Preghiera, impegno e soprattutto testimonianza. Per monsignor Nunzio Galantino è questa la ricetta vincente di una buona pastorale vocazionale. Il neo segretario generale della Cei, alla sua prima uscita pubblica dopo la nomina avvenuta lo scorso 30 dicembre, lo ha detto ieri intervenendo al Convegno dell’Ufficio nazionale per la pastorale delle vocazioni, che riunisce 550 partecipanti, in rappresentanza di 130 diocesi.
Sorridente e perfettamente a suo agio, il vescovo di Cassano all’Jonio, giunto giovedì sera a Roma, è stato accolto dall’assemblea con un caloroso applauso. Breve, ma nient’affatto di circostanza il suo saluto. «È ormai superato – ha esordito infatti con una battuta – il tempo il cui la pastorale vocazionale veniva identificata con una sorta di "retata". Così come è ormai assodato – ha aggiunto – che senza la preghiera non andiamo da nessuna parte». Tuttavia, ha fatto notare, «dobbiamo acquisire maggiore consapevolezza del fatto che oltre alla preghiera e al nostro impegno è indispensabile l’esempio».
Un concetto questo che monsignor Galantino ha ribadito più volte di fronte all’assemblea, facendo riferimento anche alla sua precedente esperienza di formatore. «Senza esempio da parte delle persone consacrate – ha detto – anche le preghiere rischiano di non andare da nessuna parte». Di qui il suo avvertimento agli operatori vocazionali. «Abbiamo un brutto potere noi: con il cattivo esempio, la mancanza di passione o di lealtà, possiamo anche sterilizzare la preghiera. Per questo l’augurio che faccio a tutti quanti noi è quello di sentirci spinti, in linea con quanto papa Francesco ci sta dicendo, a rendere testimonianza con gioia di quello che viviamo dentro di noi». È dunque necessario, ha concluso il segretario generale della Cei, «avere sempre più persone consacrate e sacerdoti che non siano faccendieri e professionisti della pastorale vocazionale, ma gente che - proprio perché crede in Gesù Cristo e sente la passione forte per Lui - sia capace di spendersi in maniera credibile per gli altri». Infine il vescovo, suscitando ilarità e applausi, ha fatto e si è fatto gli auguri, evidentemente con riferimento al nuovo e delicato incarico che il Papa gli ha affidato.

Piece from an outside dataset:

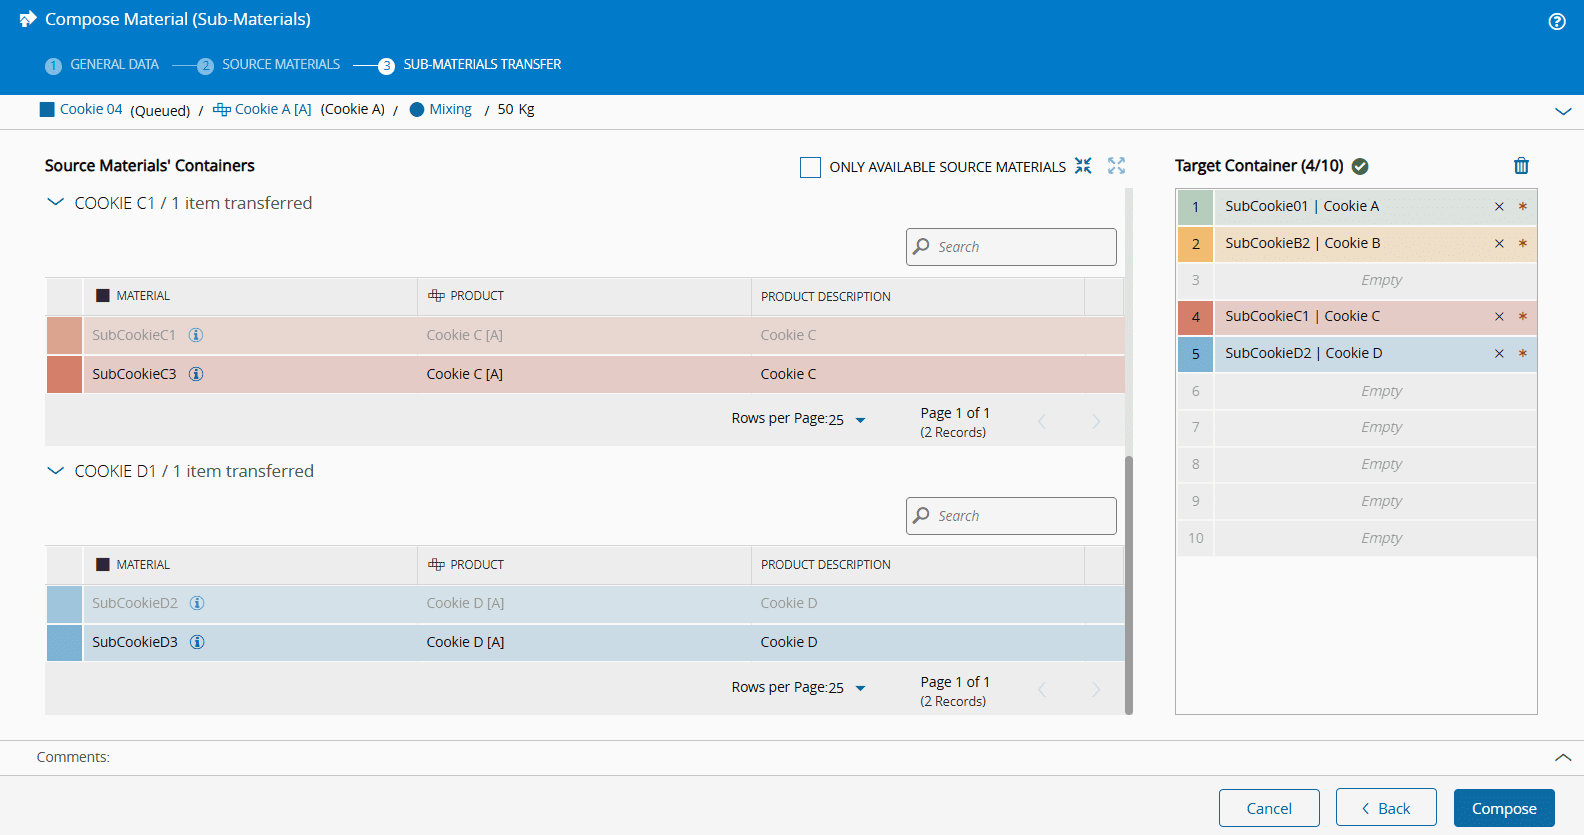Enable Only Available Source Materials checkbox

I lavori del convegno sono poi proseguiti secondo il programma prefissato. Dopo la preghiera presieduta dal vescovo di Rimini e presidente della Commissione episcopale per il clero e la vita consacrata, Francesco Lambiasi – che ha ricordato come «cercare la verità non è cercare un’idea o una cosa, ma una persona, Gesù Cristo, e lasciarsi sorprendere una presenza sempre nuova» – è intervenuto monsignor Nico Dal Molin, direttore dell’Ufficio nazionale. «Che cosa significa oggi essere persone vere? – si è chiesto – Che cosa ci richiede l’apertura e la testimonianza della verità in un mondo dove, talvolta, l’ipocrisia, il double face e la mistificazione della realtà divengono stili di vita diffusi e contagiosi?» Essere persone vere, è stata la sua risposta, «significa raccontare, cercare e amare la verità, fino a farsi carico della vita degli altri con la propria vita». Una notazione, questa, raccolta, anche nei successivi interventi (Daniele Parola con errore di ortografiaRemondini e Maria Pia Veladiano) e anche nel saluto del presidente nazionale del Serra Club, Antonio Ciacci.